The cyber industry needs to think within the constraints it faces and question what is actually fuelling cybercrime before it can implement new measures to control it. Any evaluation has to start with the basics, he said, and the foundation of cybercrime is cryptocurrency. Cryptocurrency is the principal reason why cybercrime has grown exponentially. It makes it easy to move money around the world in a nanosecond, and it makes money laundering far easier as the funds don’t have to move through the traditional banking system.
“Cryptocurrency is fuelling ransoms,” he said. “If you’d asked me 18 months ago what our biggest source of claims is, it would have been social engineering and wire transfer fraud - but the banks have already started to get a handle on that [through account verification]. So, criminals are looking at where they can make the most money and it helps that cryptocurrency is going up like no tomorrow - so now, if they steal money, they can double that amount simply by sitting on it.
“The exchange is the flow-through point, however, because there’s no point in having cryptocurrencies, as it’s pretty hard to spend, but you can cash it in. To cash it in, you need an exchange or an over-counter trader who will cash it for you. We should put the focus there. And there are exchanges which take their regulatory processes seriously and others that don’t. And that should be a big focus for regulation by law enforcement, because it’s a big part of this.”

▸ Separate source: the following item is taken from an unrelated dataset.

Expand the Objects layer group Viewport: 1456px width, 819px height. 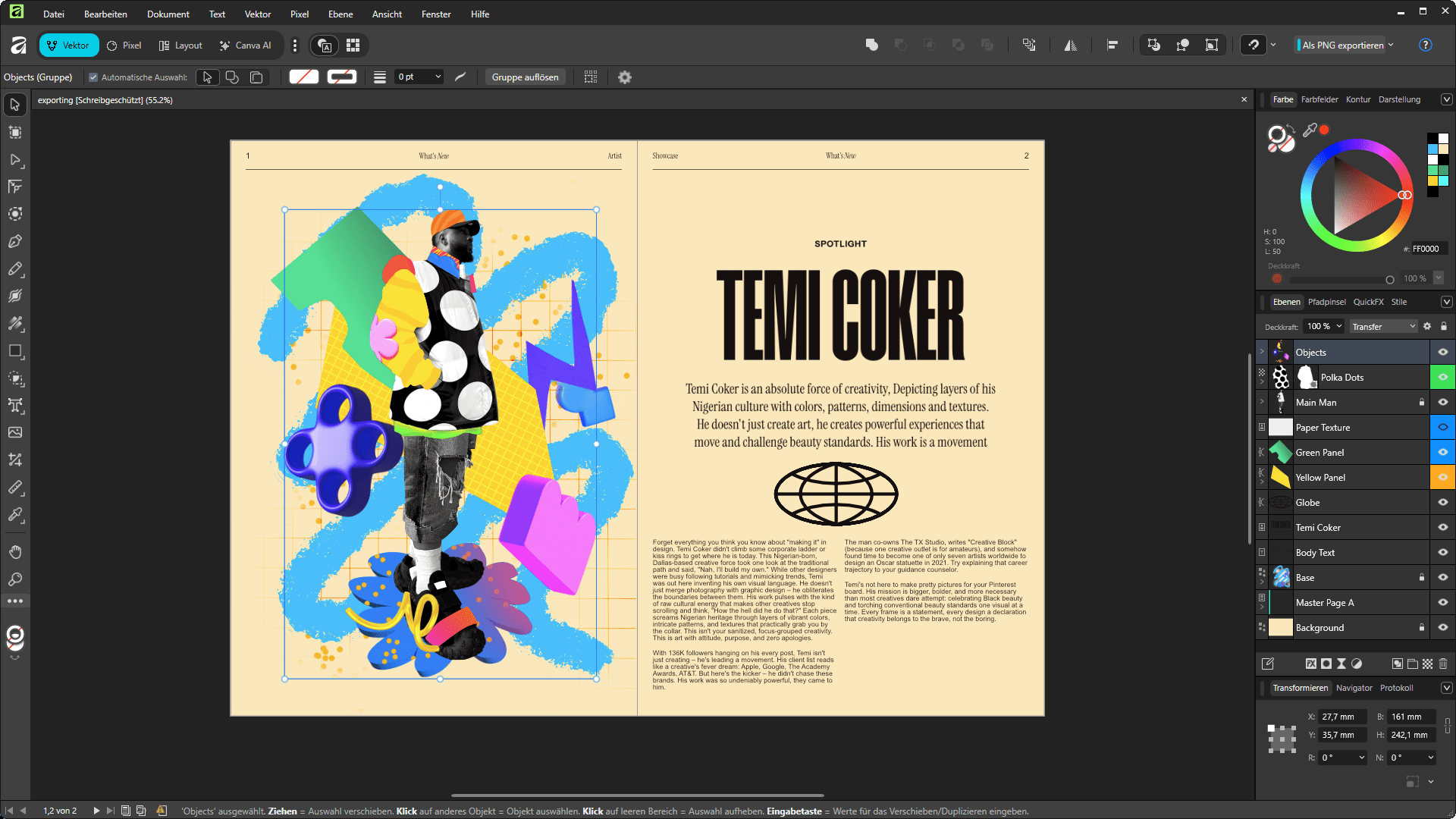[1262, 352]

CFC works with several of the anti-money laundering (AML) software providers, he said, to give them the capability to know if something is a ransom payment. It encourages these providers to honour their AML obligations by either stopping the crime or enabling law enforcement to follow the payment and thus find the criminal.

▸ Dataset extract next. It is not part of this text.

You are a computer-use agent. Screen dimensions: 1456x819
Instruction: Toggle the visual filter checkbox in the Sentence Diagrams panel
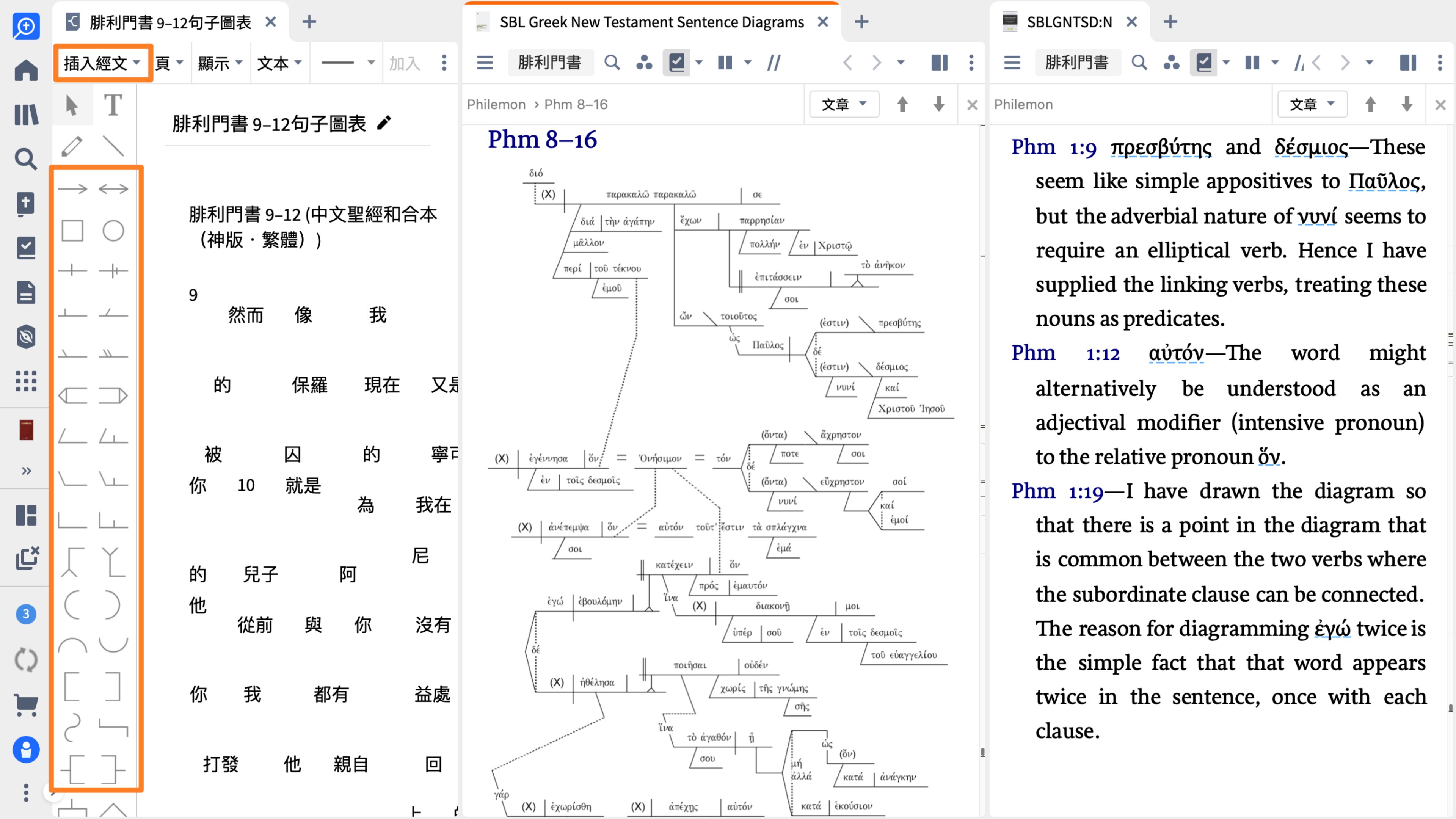(x=676, y=62)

The second major aspect fuelling cybercrime is that criminals have realised that stealing the data first makes people more likely to pay a ransom due to the commercially sensitive nature of that data. But the real issue here is more nuanced than that, Newman noted, and goes to the very heart of how both regulation and legislation, and the publicity surrounding cyber incidents, have been wrongfully targeted at the victims of such crimes.
The penalisation of victims is strange, he said, and cybercrime seems to be the only type of crime in which the victim is treated as the perpetrator. Between fines and penalties, the creation of statutory damages and the roots for private class actions, attacked businesses are confronted with the threat of significant fines and litigation, as well as the humiliation of being shamed by the Press if the incident comes to light.
“That is fuelling this crime,” he said, “because as a business you feel you’ll be shamed if you have a data breach, and you fear you’ll be sued or fined or have regulatory action brought against you. And that can’t be right. Surely we should be supporting businesses, just like if I had my house broken into - the police come around and help me, they don’t threaten to put me in jail.
“The mainstream media has taken the angle of demonising businesses that are victims of this crime as negligent. And the reality is, if you look at the Solar Winds event, Microsoft was compromised, the NSA was compromised, Fireeye, one of the top security companies in the world, was compromised. We have to accept that, as a business, there’s only so much that can be done by way of protection. And also, people make mistakes, and actually, making mistakes is OK.”
Above all, the sector needs to move away from easy soundbites such as “make paying ransoms illegal”, he said, and embrace the role that cyber insurance plays in protecting businesses.
“Speaking from the insurance side,” he said. “I know that our motivation is good, we do genuinely want to help businesses and individuals with problems that they’ve got… We don’t like paying ransoms any more than anyone else does. Our job is to help our clients have fewer claims, not more claims.
“That’s why it’s frustrating to read in the Press that somehow it’s good for business if we have more claims. I can promise you, it’s not good for business. It’s simple economics - if the price goes down more people buy it… So clearly, it’s in our interest to reduce claims, that’s how the insurance industry works. And somehow that seems to get lost in translation.”